The seat belt (inertia) reel mounting has holes for a bolt secured in the bodywork and for a locating pin.
A new type of connector with a spring lock is used to connect the pyrotechnic pipe to the SRS system.
The pyrotechnic pipe has a stroke of 100 mm (3.94 in) with an effective seat belt tension of 70 mm (5.92 in).
For USA and Canada markets the rear seat-belts are ARL belts.

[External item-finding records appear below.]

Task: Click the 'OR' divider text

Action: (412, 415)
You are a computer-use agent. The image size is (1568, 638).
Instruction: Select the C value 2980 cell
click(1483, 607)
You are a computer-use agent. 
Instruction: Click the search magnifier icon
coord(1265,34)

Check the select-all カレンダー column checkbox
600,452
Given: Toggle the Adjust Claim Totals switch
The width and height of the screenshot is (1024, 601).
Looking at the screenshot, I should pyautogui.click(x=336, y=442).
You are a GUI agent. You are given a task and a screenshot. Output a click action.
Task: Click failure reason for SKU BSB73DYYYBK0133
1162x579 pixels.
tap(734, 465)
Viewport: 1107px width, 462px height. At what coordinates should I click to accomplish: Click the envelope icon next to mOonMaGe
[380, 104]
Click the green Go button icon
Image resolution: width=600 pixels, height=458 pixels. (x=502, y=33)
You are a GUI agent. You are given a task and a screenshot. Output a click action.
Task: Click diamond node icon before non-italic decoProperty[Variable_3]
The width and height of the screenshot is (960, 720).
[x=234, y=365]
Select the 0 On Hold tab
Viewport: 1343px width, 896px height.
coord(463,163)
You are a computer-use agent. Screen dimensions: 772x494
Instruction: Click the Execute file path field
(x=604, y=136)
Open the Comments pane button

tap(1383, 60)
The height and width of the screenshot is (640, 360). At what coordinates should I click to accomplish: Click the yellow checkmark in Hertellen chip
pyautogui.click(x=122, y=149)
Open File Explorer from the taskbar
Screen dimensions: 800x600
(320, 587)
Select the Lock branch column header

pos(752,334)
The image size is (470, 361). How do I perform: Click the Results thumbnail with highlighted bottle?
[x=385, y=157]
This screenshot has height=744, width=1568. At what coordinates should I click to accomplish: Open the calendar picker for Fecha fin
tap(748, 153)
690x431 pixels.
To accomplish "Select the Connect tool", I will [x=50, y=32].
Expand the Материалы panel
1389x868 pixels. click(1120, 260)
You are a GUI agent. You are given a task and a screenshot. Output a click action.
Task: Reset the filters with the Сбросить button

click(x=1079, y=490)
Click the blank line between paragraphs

On-Board Diagnostic System (OBD System)
General
The on-board diagnostic (OBD) system for the SRS continually diagnoses the function of SRS system components and stores any diagnostic trouble codes (DTCs). However, the two front seat belt buckles diagnostics are carried out by the central electronic module (CEM) which also stores any diagnostic trouble codes (DTC) for them. If the fault is registered for longer than 5 minutes, the central electronic module (CEM) transmits a diagnostic trouble code (DTC) to the SRS module. The SRS module then stores diagnostic trouble codes (DTCs) for the front seat belt buckles. The diagnostic trouble codes (DTCs) can then be read off via VADIS/VIDA. The principle behind VADIS/VIDA information presentation is the same as for other on-board diagnostic (OBD) systems.
Fault indication
The driver is warned in a number of ways via the combined instrument panel if any fault occurs in the SRS system:
- SRS warning lamp and text in the display
- The general warning lamp lights up in red and text in the display
- The general warning lamp lights up in orange and text in the display.
A VADIS/VIDA station must be connected to the car data link connector (DLC) in order for a fault source to be identified.
Diagnostic services
The following diagnostic services are available for the SRS system:
- Read diagnostic trouble codes (DTCs)
- Erase diagnostic trouble codes (DTCs) (all DTCs except those stemming from internal faults in the SRS unit can be erased)
- The identity of the SRS system's SRS module and side impact sensors and all installed software can be read off via the VADIS/VIDA station.
Diagnostic trouble codes (DTCs)
Diagnostic trouble codes (DTCs) are stored by the SRS module's internal diagnostic procedures. The diagnostic trouble codes (DTCs) are defined in the software which is installed in the factory. Diagnostic trouble codes (DTCs) are stored in the event of each diagnosis case automatically carried out by the SRS module or activated by the VADIS/VIDA station.